Federal Subsistence Fishery for Chinook Salmon

Permits will not be issued to take Chinook salmon in the Situk River until further notice

Last edited 06/21/2017
Contact Information


Lee Benson, Yakutat District Ranger

USDA Forest Service

Phone: (907) 784-3359

Email: labenson@fs.fed.us

YAKUTAT, Alaska – Yakutat District Ranger Lee Benson, under authority delegated by the Federal Subsistence Board, announces that Federal Subsistence Fishing Permits will not be issued for the taking of Chinook salmon in the Situk River unless the Alaska Department of Fish and Game (ADF&G) estimates that the Situk weir count of large, three ocean-age and older, Chinook salmon will be within their biological escapement goal (BEG) range and they reopen the State’s subsistence fishery in the Situk-Ahrnklin Inlet. ADF&G has set the BEG range for large Chinook between 450 and 1,050, and has forecasted a run of 684 in 2016. Federal permits will still allow subsistence fishing for other fish species in the Situk River but will not allow the use of gillnets or bait when fishing with rod and reel gear to minimize the incidental mortality. All incidentally-caught Chinook must be immediately released back into the water with as little handling as possible.

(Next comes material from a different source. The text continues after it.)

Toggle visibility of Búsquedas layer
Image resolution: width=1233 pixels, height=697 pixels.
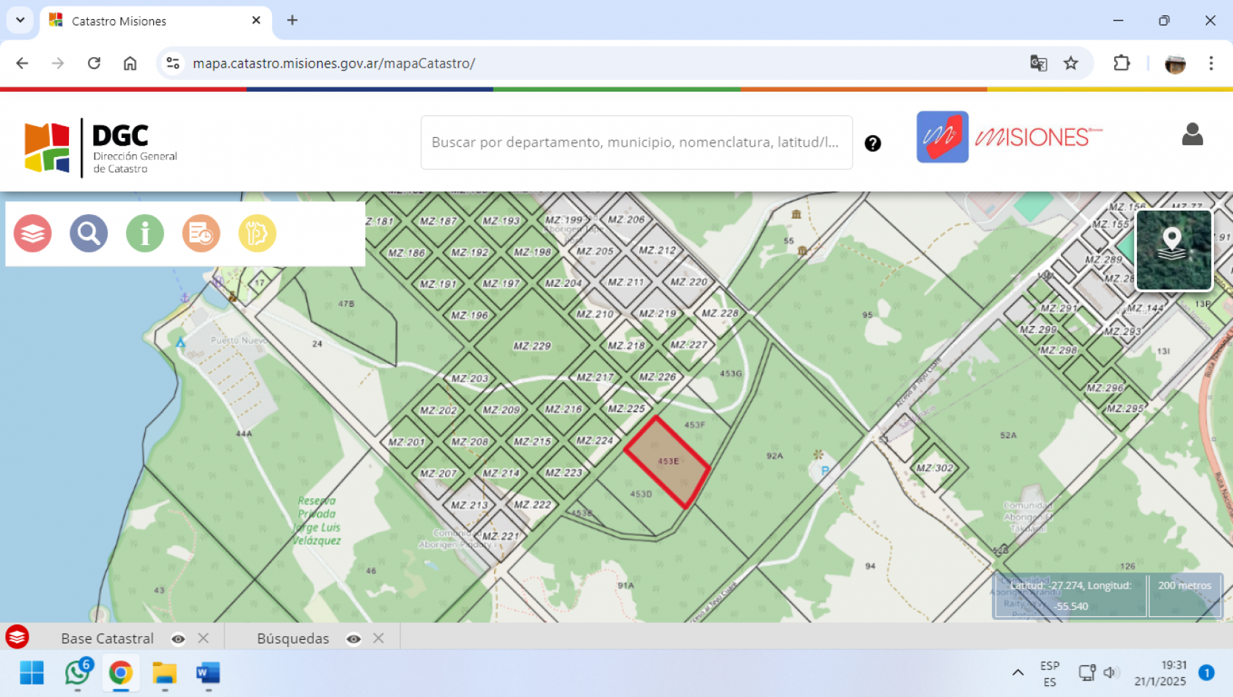tap(353, 639)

The return of Chinook salmon to the Situk River has been below goals in recent years. In 2010, 2011, 2012, and 2015, ADF&G personnel counted only 167, 240, 322, and 174 through the Situk weir.

This permit restriction follows similar actions taken by ADF&G to provide for conservation of Chinook salmon returning to the Situk River. Effective 12:01 a.m. Thursday May 12, 2016, ADF&G prohibited the retention of Chinook salmon when sport fishing in the Situk River or subsistence fishing in the Situk-Ahrnklin Inlet. The State will also not allow the retention of Chinook salmon in the Situk-Ahrnklin Inlet set gillnet fishery unless the BEG is assured.